A reflectance spectrophotometer (SpectroShade, Handy Dental Type 71.3000, Serial No. HDL2173, MHT, Verona, Italy) was used in this study. For the first shade matching reference point the spectrophotometer (Figure 1) was set on Vita Classical. As per the instructions of the manufacturer a calibration of the spectrophotometer was performed before each reading was taken using a white and green ceramic block provided by the manufacturer.
The device was set on full tooth mode and was placed perpendicular to the tooth surface of the maxillary right central incisor (Figure 2), flush on the area between the middle third of the crown and the incisal edge as indicated by the cross lines seen on the image of the tooth on the device. The instrument was hand-held steadily against the tooth surface and the activation button on the hand piece was pressed until the machine beeped to indicate completion of the measurement and the result shown on the screen of the device. A reading was obtained only when the tooth was in full focus and an outer green line completely encircled the image of the tooth (Figure 3). These precautions enabled accurate and reproducible readings. Each reading was repeated several times by one examiner until two identical and sequential readings were achieved. That data was taken as the reference for the tooth in the Vita Classical Shade.
For the second shade matching reference reading, the spectrophotometer (Spectroshade MHT, Verona, Italy) was set on Vita 3D Master Shade and the colour matching procedure was then repeated for each patient.
Both the Vita Classical and Vita 3D Master readings were then converted to the L*a*b* scale using the SpectroShade software (Spectroshade MHT, Verona, Italy).
The third set of reference readings were obtained when the spectrophotometer was set on L*a*b* colour system to obtain an objective (actual) colour of the tooth and the colour matching procedure was repeated for each patient.

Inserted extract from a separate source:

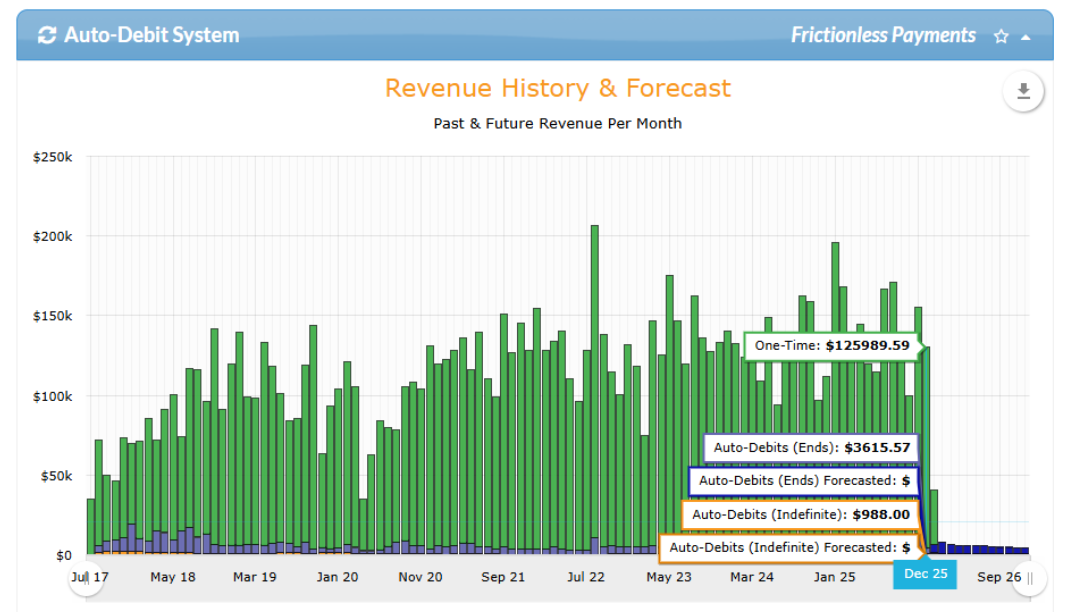Star the Frictionless Payments panel as favorite
Image resolution: width=1065 pixels, height=612 pixels.
1000,36
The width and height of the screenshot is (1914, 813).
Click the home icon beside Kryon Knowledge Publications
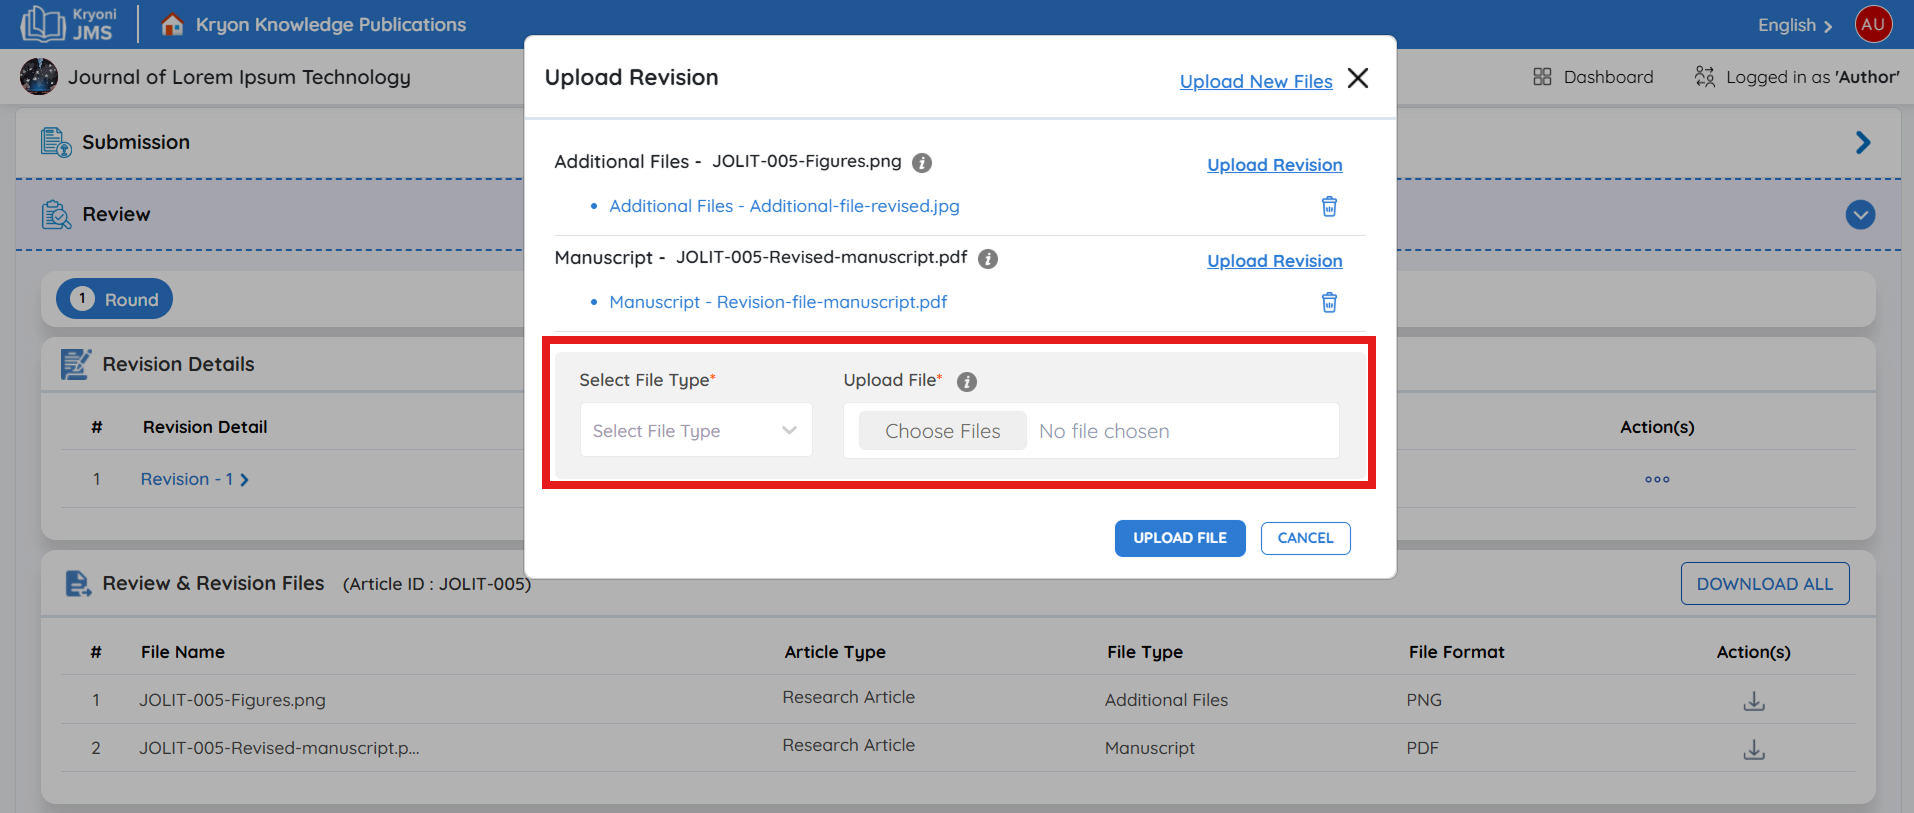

Tooth colour determination by shade tab selection
The colour of the test teeth were also matched using two shade guide systems, Vita Classical (16 shade tabs) and Vita 3D Master with 26 shade tabs Two experienced male operators (each with about 25 years clinical experience), independently recorded the colour of the maxillary right central incisor under the same conditions as for the spectrophotometer. Prior to this study, both operators had taken an online colour test (X-rite Pantone Test based on the Farnsworth Munsell 100 Hue Test) and had shown high accuracy for visually assessing shade.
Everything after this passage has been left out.